Collected data:
[Start of Attachment]

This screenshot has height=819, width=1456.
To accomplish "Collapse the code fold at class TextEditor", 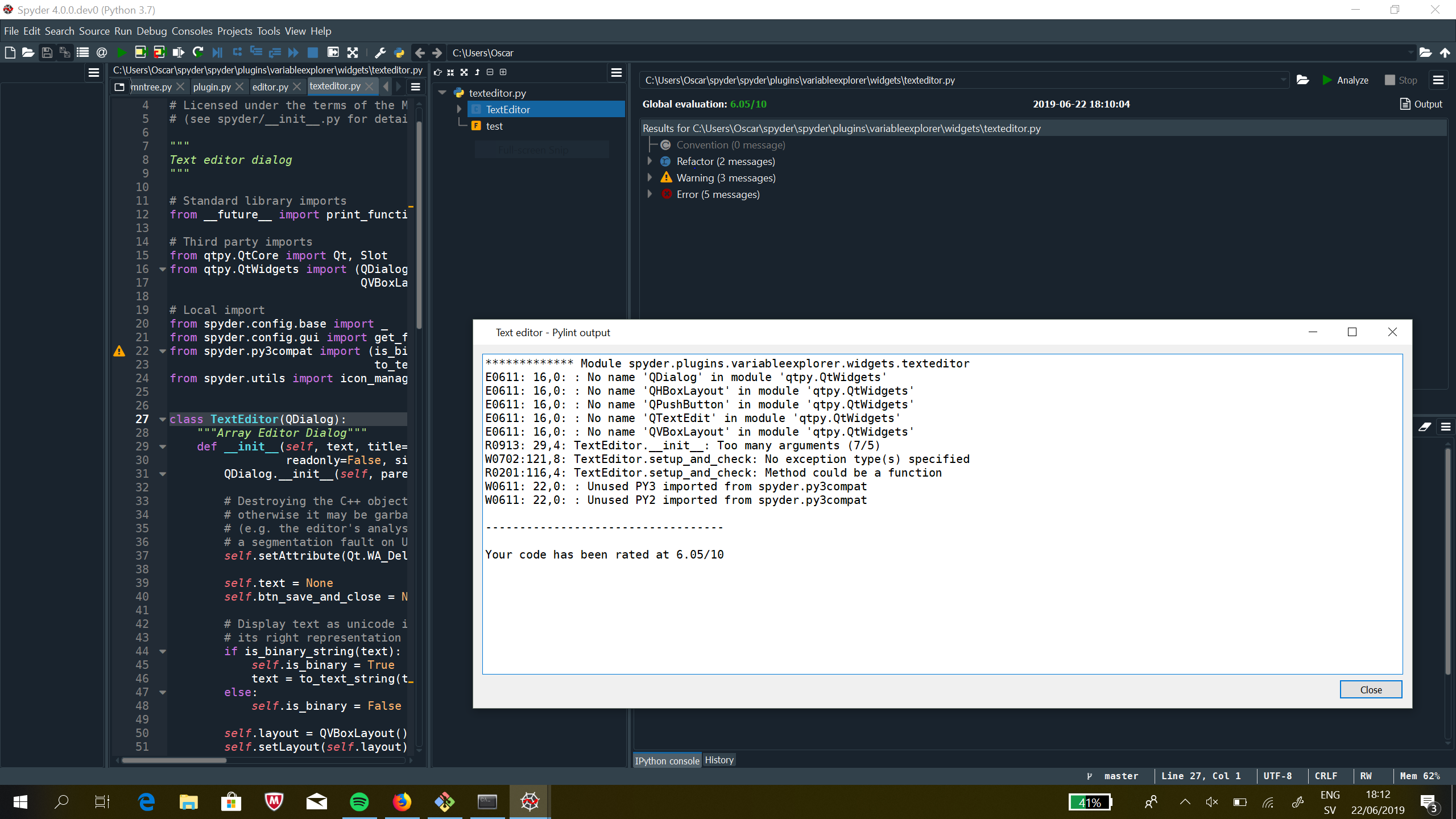I will 163,419.
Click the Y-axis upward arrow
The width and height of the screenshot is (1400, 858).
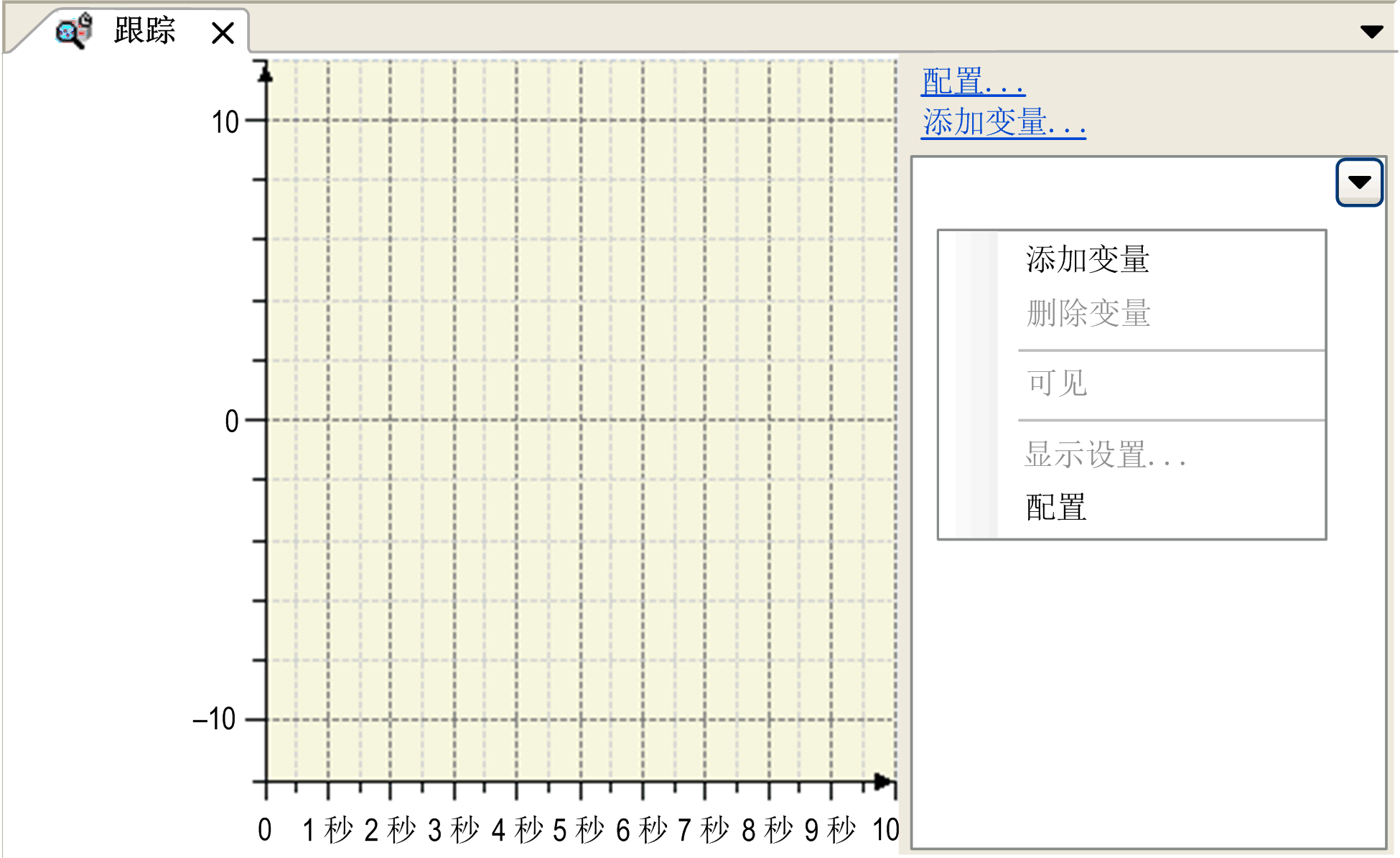[266, 73]
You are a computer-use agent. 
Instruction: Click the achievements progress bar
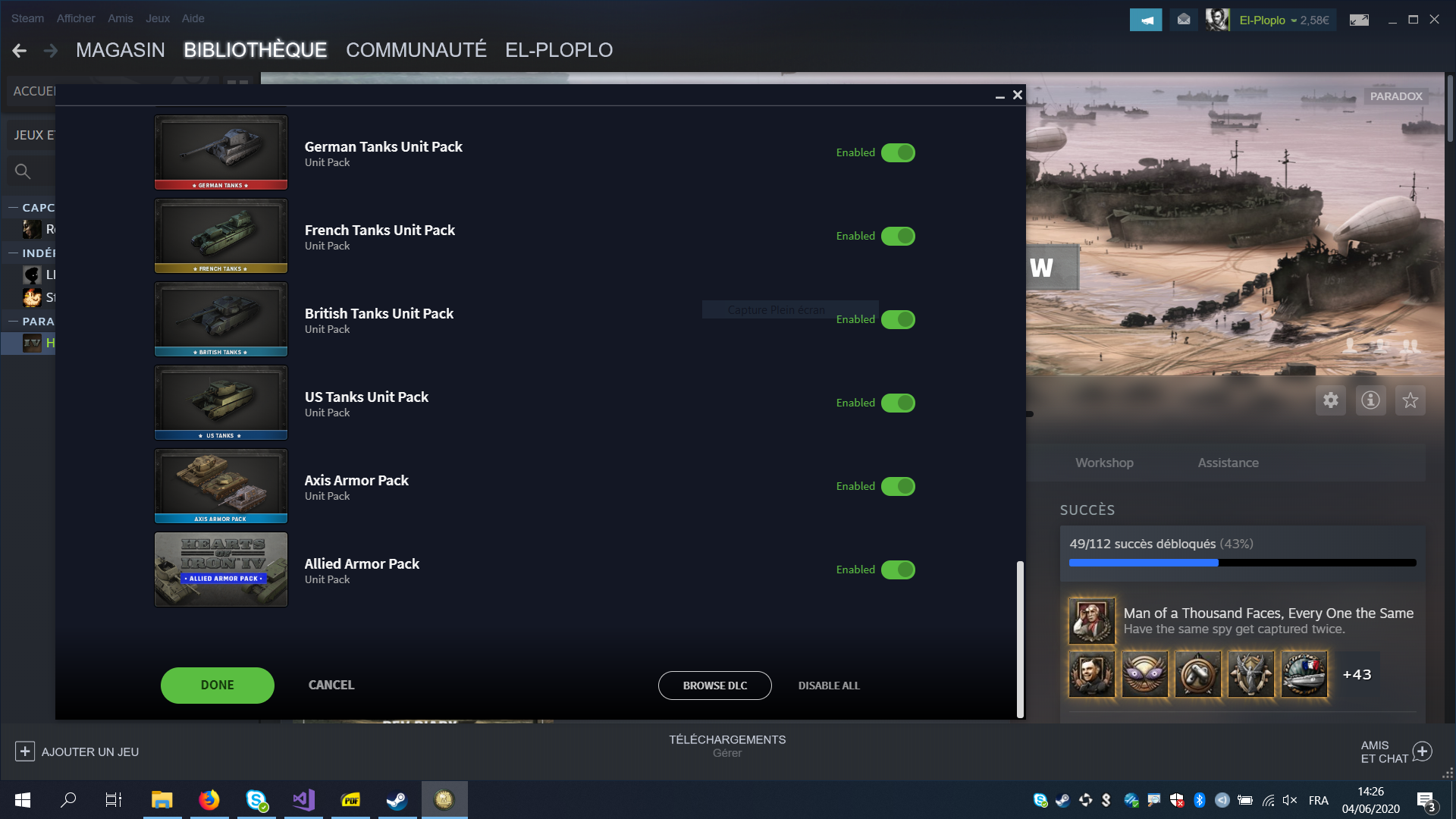tap(1242, 563)
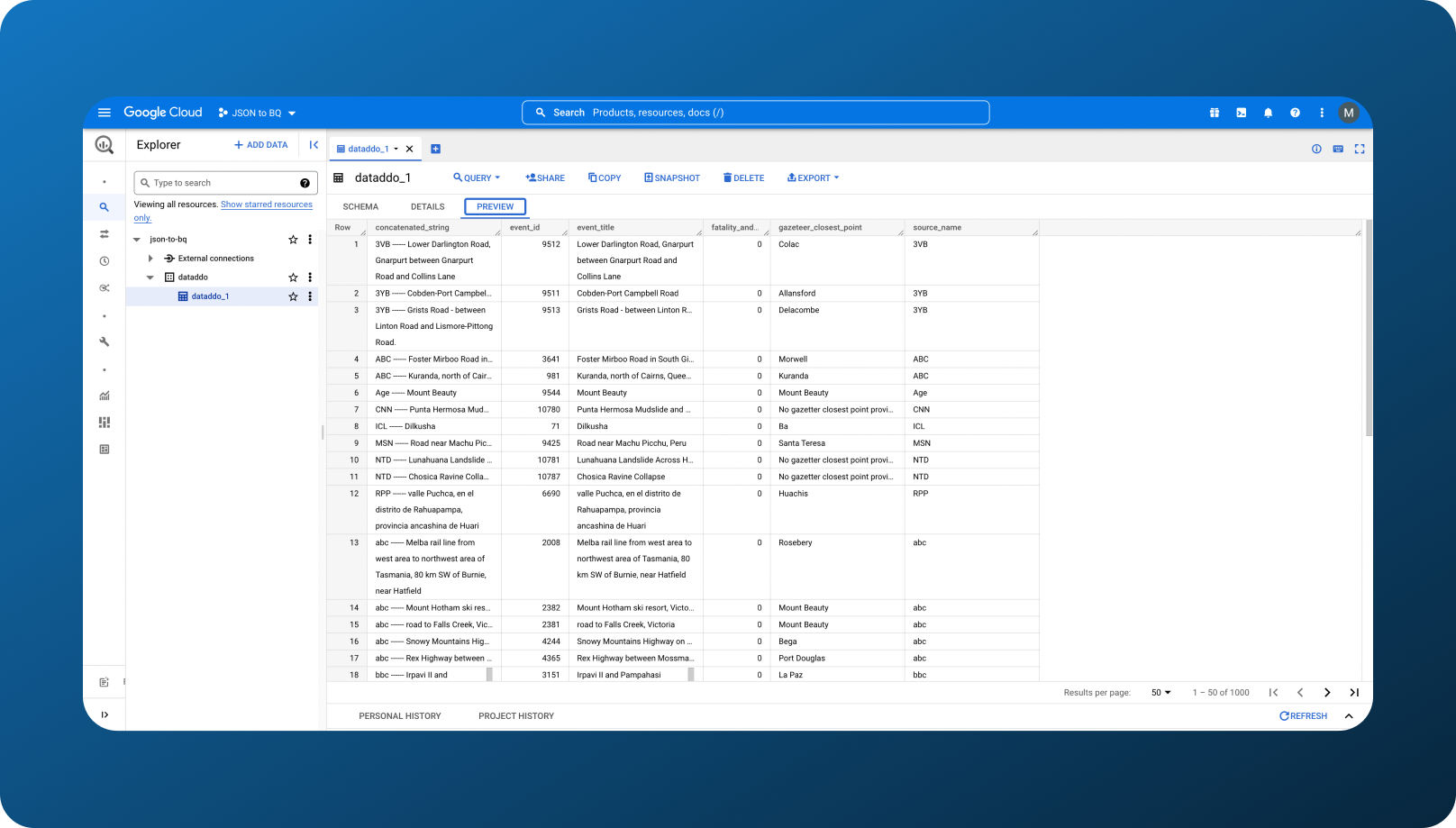Open the Google Cloud apps grid icon
The height and width of the screenshot is (828, 1456).
click(x=1214, y=113)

[End of Attachment]

* [WORK REQUEST]: In the copy, include exactly the lines from the one with "You are a computer-use agent." through the final line of the entries above, both ends counted, and no pictures.

* [RESULT OF THE TASK]:
You are a computer-use agent. 
Instruction: Click the achievements progress bar
tap(1242, 563)
Open the Google Cloud apps grid icon
The height and width of the screenshot is (828, 1456).
click(x=1214, y=113)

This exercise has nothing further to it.